To-night, as a chill December wind wails through the leafless elms and chestnuts of this quiet Kentish village, I think of that far-away Christmas eve, and the rough, honest, sun-browned faces of the men who were around me, and pressed my hand when Peter Huysmans spoke of home and Christmas, and Tom Devine of ‘the dear faces whom we never might see again.’ For only one, with the writer, is left.
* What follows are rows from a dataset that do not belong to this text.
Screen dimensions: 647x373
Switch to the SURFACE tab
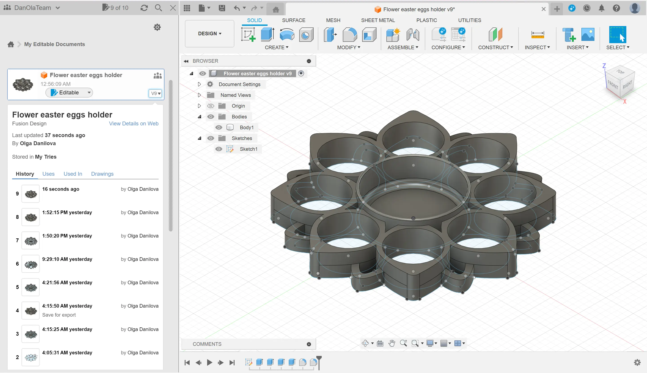pyautogui.click(x=293, y=20)
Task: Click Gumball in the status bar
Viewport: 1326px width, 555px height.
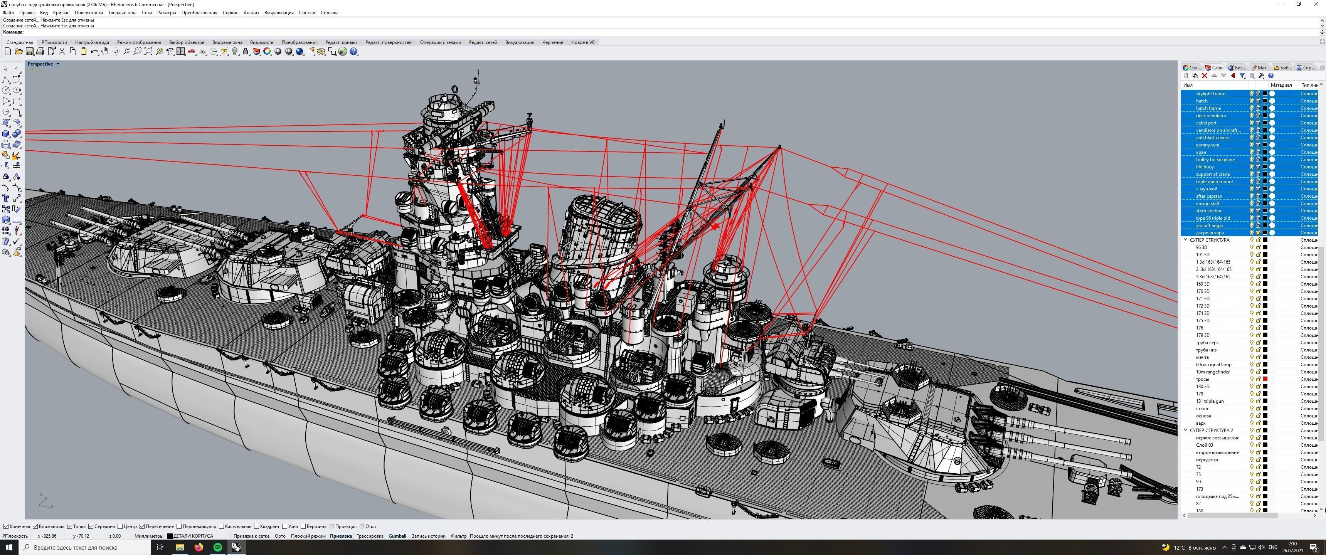Action: [x=397, y=536]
MacBride and his gentle, sweet-voiced Sera went to their death a year or two later in the savage and murderous Solomons; Wolfen and his wife and children perished at sea when the Sadie Foster schooner turned turtle off the Marshalls; and Devine and Charley de Buis, comrades to the last, sailed away to the Moluccas in a ten-ton boat and were never heard of again—their fate is one of the many mysteries of the deep. Peter Huysmans is alive and well, and only a year ago I grasped his now trembling hand in mighty London, and spoke of our meeting on Milli Lagoon.

And then again, in a garish and tinselled City bar, we raised our glasses and drank to the memory of those who had gone before.